* **CONSIGNES DE L'EXERCICE**:
1. Traduisez en anglais la phrase suivante de l'extrait sur le projet de loi de finances 2021 : "Faisant le lien entre le projet de loi avec le mandat de l'actuel gouvernement, qui expire cette année, le Mouvement Maan dans une « Lecture du PLF 2021 », appelle à faire « preuve d'audace »."
2. Poursuivez, s'il vous plaît, l'extrait sur le projet de loi de finances 2021 à partir de sa dernière phrase.

====== EXTRAIT DU TEXTE ======

Lors des débats parlementaires, les partis politiques n’ont pas épargné le gouvernement quant aux projets de loi 2021. Parmi les plus en vue, le parti Istiqlal (PI) et de l’authenticité et de la modernité (PAM) qui ont fait part de leur « déception » face à l’absence d’une « vision politique », et des choix ultralibéraux qui « restent en deçà des aspirations des Marocains ».
De ces mêmes débats, la présidente du groupement parlementaire du Parti du progrès et du socialisme (PPS), Aïcha Lablak, avait exprimé la déception de son parti face au manque d’audace des mesures prévues dans le projet de loi de finances, les qualifiant de « timides et peu novatrices ».
Faisant le lien entre le projet de loi avec le mandat de l’actuel gouvernement, qui expire cette année, le Mouvement Maan dans une « Lecture du PLF 2021 », appelle à faire « preuve d’audace ».
Dans le texte le Maan clame haut et fort que ce projet de loi est bien en-deçà de ce que leur mouvement avait pu formuler comme attentes politiques et citoyennes, mais aussi comme espoirs à son encontre. Et d’enfoncer, Maan explique que « ce projet de loi déçoit toutes les attentes et tout comme ses prédécesseurs, est insuffisant, frileux, conservateur à bien des égards et n’aborde les questions brûlantes qu’il aurait dû traiter que de manière extrêmement timorée et limitée, pusillanime tant il délaisse les grands chantiers de réforme fiscale approfondie et radicale. »
Selon le mouvement, les questions les plus cruciales et les plus fondamentales, ont tout simplement et tout bonnement été ignorées et négligé. S’agissant de la question de l’évasion fiscale, « qui sape de manière structurelle l’économie marocaine », « les saignants à blanc », le mouvement considère que l’évasion fiscale est non seulement un délit mais un crime national qui porte atteinte aux intérêts vitaux de l’Etat marocain, et qui constitue ainsi un crime contre la sûreté de l’Etat, puisqu’il participe de la destruction de son tissu social et économique, menace la cohésion sociale du peuple marocain et porte atteinte à la vie de millions de citoyens marocains, car il prive l’Etat de la capacité de créer de véritables politiques de redistributions nationales des richesses ainsi que des politiques de Sécurité sociale accessible aux marocains.

====== DONNÉES FOURNIES ======

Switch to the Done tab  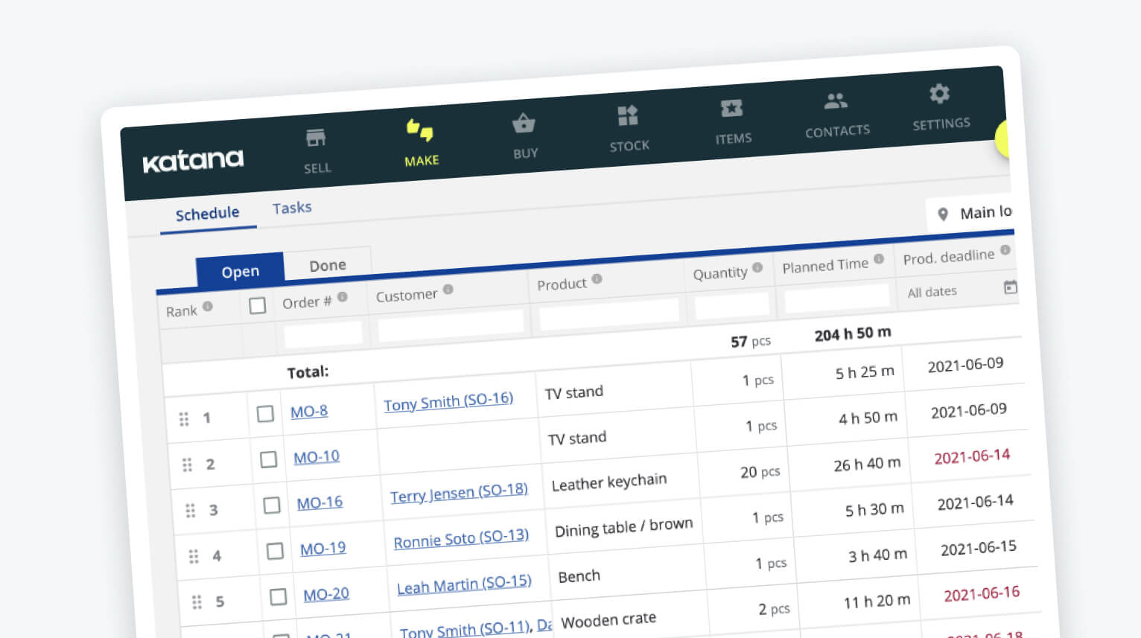tap(328, 265)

======

* **RÉPONSES PAR CONSIGNE**:
1. Linking the bill to the mandate of the current government, which expires this year, the Maan Movement, in a "Reading of the 2021 Finance Bill," calls for "showing boldness."

2.
Revenant sur le PLF2021, Maan laisse entendre que « le gouvernement a démontré son absence de courage et de volonté politiques », car pour lui, il ne fait que s’en prendre à des classes moyennes qui sont continuellement « matraquées » d’impôts et ce au lieu de voir chez les plus nantis, dans l’économie de rente et dans les processus d’évasion fiscale. Toutefois, Maan s’interroge sur la raison pour laquelle ce projet de loi est si timide face au crime qu’est l’évasion fiscale.
Pour ce mouvement politique issu de la société civile, le projet de loi des finances dans sa version actuelle n’est pas venu avec des propositions, des amendements et des feuilles de route réelles qui trancheraient avec le passé et avec les antécédents qu’a connu le Maroc, notamment le « vol et détournement de l’argent public ». A ce titre, il reste effaré qu’aucune suite n’est donnée quant aux révélations ahurissantes de la Cour des comptes. Cependant, et invite le gouvernement prendre les mesures nécessaires pour mettre fin à ces malversations.
Se considérant partie intégrante du tissu citoyen et politique réformiste, émanant de la société civile, le Mouvement Maan est déclare que « le PLF pour la dernière année du mandat gouvernemental, qui coïncide avec un des moments économiques et sanitaires les plus compliqués que le Maroc contemporain ait à affronter, est un projet faible et indigent, pour le moins que l’on puisse dire, puisque sa portée est totalement restreinte et inopérante. ». Mieux, il explique que ce projet de loi ne se situe absolument pas au niveau des défis que présente la situation actuelle et il ne répond aucunement aux problématiques du moment difficile que le monde traverse.
Les propositions de Maan
Fort de tous ces constats, le Mouvement estime vital d’apporter un ensemble de remarques, de modifications et d’amendements. Et partant de ces constats, Maan a pointé du doigt les défaillances et les carences de ce Projet de loi sur lesquelles il faut s’arrêter et qu’il s’agit de « modifier et de moduler ».
A la tête des propositions de ce PLF qu’il faut rectifier, il cite en premier la taxe sociale de solidarité qu’il est prévu d’appliquer aux revenus des personnes qui sont supérieurs à 10 000 dhs mensuels à un taux de 1.5%, aux côtés des entreprises dont les chiffres d’affaires dépassent les 5 millions de Dhs au taux de 2.5% ou 3.5% (mesure proposée avant que la Chambre des Représentants n’introduise des amendements sur le montant minimal concernant les personnes physiques et des entreprises).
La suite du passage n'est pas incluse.